EXERCISE MATERIALS:

------------------------------------------------------------------------

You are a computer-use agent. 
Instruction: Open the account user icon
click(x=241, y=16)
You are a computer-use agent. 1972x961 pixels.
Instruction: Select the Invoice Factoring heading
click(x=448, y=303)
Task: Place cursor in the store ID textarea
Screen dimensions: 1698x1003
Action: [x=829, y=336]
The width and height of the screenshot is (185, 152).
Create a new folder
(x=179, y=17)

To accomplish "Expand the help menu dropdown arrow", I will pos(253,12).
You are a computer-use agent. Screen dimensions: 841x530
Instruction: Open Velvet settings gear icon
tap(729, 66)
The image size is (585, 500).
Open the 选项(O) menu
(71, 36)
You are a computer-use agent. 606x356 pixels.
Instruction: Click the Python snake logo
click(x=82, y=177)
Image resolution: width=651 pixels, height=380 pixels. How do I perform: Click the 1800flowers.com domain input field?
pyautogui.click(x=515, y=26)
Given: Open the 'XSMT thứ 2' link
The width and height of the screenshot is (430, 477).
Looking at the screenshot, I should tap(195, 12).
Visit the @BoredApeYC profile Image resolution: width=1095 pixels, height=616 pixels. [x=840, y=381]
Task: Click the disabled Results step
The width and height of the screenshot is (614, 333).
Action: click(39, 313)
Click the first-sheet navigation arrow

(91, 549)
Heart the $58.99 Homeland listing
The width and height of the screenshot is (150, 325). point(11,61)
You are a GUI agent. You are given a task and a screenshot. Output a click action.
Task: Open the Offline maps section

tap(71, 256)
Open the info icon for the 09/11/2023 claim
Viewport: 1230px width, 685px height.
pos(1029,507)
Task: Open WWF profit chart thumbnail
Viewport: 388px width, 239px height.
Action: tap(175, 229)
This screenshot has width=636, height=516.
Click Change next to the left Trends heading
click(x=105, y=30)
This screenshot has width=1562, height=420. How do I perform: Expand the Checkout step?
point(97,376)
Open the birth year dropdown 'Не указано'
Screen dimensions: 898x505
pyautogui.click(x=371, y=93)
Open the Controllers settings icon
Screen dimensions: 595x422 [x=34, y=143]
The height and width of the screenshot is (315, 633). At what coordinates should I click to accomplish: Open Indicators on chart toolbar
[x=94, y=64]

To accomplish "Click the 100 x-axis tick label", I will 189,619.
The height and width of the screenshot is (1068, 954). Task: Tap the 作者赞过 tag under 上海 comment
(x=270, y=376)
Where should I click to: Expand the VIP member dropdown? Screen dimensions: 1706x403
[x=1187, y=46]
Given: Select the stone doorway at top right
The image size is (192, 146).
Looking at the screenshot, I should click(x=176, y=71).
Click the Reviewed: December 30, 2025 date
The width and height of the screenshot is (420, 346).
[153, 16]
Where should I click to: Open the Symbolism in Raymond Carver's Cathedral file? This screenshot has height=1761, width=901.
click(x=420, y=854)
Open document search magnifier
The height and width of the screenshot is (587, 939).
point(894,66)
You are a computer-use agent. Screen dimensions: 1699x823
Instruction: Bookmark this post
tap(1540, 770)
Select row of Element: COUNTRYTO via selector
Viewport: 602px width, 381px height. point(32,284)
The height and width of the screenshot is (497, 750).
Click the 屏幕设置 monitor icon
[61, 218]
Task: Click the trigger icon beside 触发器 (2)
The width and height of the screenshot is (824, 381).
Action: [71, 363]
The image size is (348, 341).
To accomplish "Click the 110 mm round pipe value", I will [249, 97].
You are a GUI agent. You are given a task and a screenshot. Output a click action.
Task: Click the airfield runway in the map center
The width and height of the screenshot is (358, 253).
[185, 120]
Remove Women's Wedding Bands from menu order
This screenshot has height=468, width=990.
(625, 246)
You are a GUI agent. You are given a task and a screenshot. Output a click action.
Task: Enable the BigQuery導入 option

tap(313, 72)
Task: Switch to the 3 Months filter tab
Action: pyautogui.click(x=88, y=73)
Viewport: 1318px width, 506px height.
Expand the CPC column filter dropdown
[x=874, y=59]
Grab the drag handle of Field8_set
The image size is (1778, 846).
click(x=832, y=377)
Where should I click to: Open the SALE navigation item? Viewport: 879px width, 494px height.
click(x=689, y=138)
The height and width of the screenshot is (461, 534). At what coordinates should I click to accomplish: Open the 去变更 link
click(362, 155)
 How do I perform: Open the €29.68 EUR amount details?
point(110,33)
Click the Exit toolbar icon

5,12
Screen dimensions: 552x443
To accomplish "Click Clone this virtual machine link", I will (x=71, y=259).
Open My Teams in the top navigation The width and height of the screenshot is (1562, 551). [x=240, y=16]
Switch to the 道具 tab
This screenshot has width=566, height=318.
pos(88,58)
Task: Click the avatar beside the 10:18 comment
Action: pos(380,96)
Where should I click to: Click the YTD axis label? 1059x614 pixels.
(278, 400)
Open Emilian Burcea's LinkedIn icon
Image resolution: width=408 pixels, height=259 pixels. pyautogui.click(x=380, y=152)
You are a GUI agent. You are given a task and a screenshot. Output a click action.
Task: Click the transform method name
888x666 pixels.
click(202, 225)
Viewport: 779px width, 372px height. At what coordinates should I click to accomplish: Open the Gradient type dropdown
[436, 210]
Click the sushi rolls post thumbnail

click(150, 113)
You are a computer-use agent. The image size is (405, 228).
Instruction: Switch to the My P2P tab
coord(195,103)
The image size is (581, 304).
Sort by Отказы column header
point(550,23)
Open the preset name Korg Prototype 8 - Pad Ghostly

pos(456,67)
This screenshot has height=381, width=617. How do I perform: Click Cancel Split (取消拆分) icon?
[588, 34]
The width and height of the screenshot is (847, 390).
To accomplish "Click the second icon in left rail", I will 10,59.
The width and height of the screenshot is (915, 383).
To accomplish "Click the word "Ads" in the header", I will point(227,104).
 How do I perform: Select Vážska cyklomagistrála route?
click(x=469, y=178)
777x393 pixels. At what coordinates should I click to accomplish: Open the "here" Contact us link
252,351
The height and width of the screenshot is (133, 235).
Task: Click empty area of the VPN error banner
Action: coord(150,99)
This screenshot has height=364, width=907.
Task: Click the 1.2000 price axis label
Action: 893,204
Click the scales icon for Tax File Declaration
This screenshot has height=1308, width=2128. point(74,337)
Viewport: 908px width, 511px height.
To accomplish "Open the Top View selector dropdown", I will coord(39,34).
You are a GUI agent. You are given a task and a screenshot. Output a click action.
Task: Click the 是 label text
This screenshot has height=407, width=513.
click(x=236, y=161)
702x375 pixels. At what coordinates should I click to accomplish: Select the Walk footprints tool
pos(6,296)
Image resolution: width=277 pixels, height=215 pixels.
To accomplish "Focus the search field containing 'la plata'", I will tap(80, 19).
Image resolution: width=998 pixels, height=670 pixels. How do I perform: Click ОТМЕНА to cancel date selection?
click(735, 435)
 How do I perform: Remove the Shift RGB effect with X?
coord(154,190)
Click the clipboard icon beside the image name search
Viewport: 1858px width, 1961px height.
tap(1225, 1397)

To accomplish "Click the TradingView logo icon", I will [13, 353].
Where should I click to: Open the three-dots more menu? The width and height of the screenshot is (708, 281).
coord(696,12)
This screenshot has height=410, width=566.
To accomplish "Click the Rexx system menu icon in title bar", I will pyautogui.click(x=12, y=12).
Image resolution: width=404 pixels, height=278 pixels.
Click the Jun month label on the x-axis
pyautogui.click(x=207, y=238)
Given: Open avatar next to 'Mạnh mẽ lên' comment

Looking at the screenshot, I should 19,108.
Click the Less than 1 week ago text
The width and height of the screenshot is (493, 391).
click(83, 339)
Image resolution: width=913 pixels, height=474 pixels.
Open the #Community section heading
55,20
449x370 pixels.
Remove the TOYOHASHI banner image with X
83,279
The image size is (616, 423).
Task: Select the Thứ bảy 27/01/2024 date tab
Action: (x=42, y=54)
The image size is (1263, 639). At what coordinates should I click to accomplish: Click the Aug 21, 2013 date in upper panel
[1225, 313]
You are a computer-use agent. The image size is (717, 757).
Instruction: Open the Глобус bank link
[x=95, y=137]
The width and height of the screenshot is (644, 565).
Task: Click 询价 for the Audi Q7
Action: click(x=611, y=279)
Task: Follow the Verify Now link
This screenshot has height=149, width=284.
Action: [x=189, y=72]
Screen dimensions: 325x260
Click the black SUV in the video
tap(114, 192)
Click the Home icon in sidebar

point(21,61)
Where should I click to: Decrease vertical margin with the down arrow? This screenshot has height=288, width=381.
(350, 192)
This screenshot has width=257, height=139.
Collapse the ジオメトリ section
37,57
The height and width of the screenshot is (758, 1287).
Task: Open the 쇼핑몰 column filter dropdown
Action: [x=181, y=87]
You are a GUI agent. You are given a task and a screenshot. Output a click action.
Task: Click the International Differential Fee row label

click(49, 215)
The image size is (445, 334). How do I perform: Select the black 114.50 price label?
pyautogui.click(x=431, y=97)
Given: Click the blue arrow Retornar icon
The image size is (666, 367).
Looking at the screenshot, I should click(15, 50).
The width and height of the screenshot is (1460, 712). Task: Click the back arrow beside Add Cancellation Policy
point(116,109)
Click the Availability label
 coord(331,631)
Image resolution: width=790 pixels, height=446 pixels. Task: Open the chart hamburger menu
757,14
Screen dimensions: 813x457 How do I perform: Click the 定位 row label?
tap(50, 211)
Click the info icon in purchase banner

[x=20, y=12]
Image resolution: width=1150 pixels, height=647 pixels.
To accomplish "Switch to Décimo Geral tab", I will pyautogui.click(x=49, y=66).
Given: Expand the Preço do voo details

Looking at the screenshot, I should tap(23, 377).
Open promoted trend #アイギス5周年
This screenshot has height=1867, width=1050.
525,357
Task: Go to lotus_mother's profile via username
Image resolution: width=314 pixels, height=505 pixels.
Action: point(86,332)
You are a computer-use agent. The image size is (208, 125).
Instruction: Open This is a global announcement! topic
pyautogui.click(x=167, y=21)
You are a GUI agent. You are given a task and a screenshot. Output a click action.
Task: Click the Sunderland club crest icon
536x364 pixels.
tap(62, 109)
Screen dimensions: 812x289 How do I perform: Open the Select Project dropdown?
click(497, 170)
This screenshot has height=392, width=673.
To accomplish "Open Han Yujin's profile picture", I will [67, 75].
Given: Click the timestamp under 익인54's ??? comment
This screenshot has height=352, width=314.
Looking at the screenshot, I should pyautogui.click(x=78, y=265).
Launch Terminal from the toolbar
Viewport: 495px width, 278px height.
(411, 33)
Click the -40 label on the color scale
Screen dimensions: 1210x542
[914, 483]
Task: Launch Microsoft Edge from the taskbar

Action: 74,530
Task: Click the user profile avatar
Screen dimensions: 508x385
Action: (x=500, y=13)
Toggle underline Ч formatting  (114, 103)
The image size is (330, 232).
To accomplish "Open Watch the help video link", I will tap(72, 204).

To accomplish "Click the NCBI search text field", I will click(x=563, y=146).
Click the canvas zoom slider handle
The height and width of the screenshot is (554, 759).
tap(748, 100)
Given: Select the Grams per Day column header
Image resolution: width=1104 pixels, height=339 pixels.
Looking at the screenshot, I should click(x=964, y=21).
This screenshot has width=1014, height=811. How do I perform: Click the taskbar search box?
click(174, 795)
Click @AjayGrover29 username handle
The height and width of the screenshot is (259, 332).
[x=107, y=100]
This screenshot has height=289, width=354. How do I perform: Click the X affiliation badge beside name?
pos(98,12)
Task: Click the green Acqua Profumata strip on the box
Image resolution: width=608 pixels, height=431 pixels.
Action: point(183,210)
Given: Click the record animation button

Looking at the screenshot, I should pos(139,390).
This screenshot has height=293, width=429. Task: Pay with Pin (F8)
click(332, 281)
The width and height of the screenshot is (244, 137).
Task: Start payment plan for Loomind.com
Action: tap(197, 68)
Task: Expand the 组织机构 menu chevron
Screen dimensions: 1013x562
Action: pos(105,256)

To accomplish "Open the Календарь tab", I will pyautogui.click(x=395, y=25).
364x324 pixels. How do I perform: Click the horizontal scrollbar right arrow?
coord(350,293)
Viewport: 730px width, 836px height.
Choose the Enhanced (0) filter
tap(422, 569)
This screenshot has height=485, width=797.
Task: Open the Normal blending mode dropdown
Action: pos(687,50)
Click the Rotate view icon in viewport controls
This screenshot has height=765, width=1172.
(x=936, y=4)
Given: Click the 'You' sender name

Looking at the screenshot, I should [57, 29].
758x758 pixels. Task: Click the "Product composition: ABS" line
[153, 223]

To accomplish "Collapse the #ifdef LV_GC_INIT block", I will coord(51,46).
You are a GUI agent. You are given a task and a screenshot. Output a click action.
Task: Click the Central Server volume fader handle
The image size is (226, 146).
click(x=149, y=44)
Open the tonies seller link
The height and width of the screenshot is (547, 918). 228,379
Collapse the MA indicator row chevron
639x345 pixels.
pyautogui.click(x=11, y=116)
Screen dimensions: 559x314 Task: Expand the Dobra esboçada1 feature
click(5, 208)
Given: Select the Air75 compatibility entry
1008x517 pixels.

------------------------------------------------------------------------

YOUR TASK:
Copy out, word for word, the part of the entries above that begins at the line with "You are a computer-use agent. Screen dimensions: 1699x823" and ends at the line with "The height and width of the screenshot is (497, 750).", including both.

ANSWER TO THE PROBLEM:
You are a computer-use agent. Screen dimensions: 1699x823
Instruction: Bookmark this post
tap(1540, 770)
Select row of Element: COUNTRYTO via selector
Viewport: 602px width, 381px height. point(32,284)
The height and width of the screenshot is (497, 750).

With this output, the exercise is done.